In Memory of a last day. . .
In his last days before leaving Earth David asked, knowing what you know, how could you go on living? And I said there were three good reasons. Tresy, David and John, the jewels of my life. Never to have known them? That would have been my greatest tragedy. Unthinkable! There is nothing this life could give me to match the gift of them. They have been my best teachers. Thank you for choosing me as your mother.
When David Died
I say that David took the hands off my clocks.
It was the greatest gift he could give me.
I tire of running my life with a large hand and a small hand.
No time for this, hurry for that. Do this now, do that before.
I hate it. With a passion.
I want to immerse myself in time and swim in it.
Feel it around me yielding and yet holding me up.

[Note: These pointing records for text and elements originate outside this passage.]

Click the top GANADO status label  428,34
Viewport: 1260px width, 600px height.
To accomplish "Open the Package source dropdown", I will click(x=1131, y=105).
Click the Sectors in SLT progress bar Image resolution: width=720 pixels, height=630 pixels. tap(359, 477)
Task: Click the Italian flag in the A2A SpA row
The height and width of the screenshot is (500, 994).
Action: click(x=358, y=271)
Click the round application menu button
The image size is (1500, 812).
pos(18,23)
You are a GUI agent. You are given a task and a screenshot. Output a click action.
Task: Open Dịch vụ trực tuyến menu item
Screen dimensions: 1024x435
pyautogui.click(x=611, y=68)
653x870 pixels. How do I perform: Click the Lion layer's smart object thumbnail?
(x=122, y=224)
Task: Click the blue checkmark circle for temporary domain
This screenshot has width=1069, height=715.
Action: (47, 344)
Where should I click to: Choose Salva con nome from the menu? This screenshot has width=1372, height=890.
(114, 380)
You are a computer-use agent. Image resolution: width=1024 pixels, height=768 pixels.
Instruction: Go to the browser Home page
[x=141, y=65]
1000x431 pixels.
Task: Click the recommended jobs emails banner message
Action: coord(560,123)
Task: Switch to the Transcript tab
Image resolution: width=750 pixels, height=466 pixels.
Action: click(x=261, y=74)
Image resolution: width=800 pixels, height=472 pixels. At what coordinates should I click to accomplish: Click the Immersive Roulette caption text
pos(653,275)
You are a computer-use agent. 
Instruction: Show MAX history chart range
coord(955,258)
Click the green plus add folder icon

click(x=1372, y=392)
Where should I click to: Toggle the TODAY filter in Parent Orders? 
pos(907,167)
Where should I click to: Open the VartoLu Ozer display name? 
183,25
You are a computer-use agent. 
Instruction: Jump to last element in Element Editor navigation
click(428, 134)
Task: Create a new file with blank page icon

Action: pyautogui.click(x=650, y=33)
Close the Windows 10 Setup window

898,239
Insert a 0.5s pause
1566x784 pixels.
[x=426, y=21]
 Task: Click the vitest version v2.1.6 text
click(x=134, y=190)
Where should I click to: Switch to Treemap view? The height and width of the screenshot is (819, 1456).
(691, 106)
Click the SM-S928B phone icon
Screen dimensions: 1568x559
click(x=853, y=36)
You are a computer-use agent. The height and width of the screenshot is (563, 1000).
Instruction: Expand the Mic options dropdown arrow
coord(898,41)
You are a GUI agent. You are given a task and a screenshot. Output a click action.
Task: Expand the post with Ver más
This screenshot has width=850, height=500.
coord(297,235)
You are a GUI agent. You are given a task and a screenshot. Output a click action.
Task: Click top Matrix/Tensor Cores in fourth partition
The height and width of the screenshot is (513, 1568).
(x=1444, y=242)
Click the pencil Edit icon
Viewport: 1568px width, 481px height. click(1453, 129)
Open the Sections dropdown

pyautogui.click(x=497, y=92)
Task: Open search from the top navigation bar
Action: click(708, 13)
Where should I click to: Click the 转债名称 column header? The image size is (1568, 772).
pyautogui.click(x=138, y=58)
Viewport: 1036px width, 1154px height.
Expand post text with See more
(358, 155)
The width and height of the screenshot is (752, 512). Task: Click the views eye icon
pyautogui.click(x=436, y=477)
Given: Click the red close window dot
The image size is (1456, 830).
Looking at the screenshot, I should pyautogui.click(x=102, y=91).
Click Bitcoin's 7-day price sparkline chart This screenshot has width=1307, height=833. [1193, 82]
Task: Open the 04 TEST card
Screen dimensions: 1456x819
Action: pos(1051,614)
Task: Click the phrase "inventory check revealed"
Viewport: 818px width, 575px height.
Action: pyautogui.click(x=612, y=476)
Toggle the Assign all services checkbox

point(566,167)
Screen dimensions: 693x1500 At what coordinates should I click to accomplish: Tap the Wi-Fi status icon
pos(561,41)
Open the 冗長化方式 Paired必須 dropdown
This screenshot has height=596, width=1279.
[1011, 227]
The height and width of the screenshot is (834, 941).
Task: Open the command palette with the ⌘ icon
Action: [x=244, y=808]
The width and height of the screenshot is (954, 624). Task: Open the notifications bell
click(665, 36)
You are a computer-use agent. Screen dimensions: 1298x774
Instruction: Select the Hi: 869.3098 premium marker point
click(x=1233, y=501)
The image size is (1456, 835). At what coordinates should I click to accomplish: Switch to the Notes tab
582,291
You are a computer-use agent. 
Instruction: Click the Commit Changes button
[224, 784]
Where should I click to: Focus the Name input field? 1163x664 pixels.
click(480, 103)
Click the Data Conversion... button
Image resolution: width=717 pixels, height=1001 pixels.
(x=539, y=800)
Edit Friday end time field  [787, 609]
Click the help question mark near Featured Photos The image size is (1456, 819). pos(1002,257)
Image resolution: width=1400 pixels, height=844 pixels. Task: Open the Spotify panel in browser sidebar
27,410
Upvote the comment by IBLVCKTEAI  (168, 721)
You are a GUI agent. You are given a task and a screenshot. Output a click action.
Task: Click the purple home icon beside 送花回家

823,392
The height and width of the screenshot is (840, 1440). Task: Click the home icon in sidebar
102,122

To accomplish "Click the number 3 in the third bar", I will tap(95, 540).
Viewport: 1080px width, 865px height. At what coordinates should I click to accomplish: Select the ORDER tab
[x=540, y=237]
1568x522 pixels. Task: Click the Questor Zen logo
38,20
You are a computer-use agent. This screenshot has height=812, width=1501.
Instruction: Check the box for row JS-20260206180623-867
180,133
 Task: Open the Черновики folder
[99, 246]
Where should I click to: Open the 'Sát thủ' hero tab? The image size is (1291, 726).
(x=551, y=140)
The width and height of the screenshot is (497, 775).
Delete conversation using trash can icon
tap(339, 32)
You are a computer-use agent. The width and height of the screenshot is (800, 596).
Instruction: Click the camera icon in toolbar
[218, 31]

I want to feel the eternity of it and I want to see my
house and yard at different times under the sun.
To be able to say that in the morning
this is precisely how they look.
I want the information stored in my Memory Bank
for those times when I feel bereft.
I want to see the moon rise and give way to the sun.
I want to see the rainbow around the moon
and say again, we are in for a big snow.
I need to revel in the mundane task
of shaking out the kitchen rugs
on the back porch and feel
the cold boards beneath my slippers and
the cold air stealing beneath my clothes.
I want to keep looking at the moon with a glance,
because no farmer stares at the moon too long
and say hello David.
And when I feel very homesick, I will again
as I have in the past, take my coffee
out on the porch and sit beneath the midnight sky
with the stars daring me to look up
and identify them and again
revel in this multifaceted existence called Life.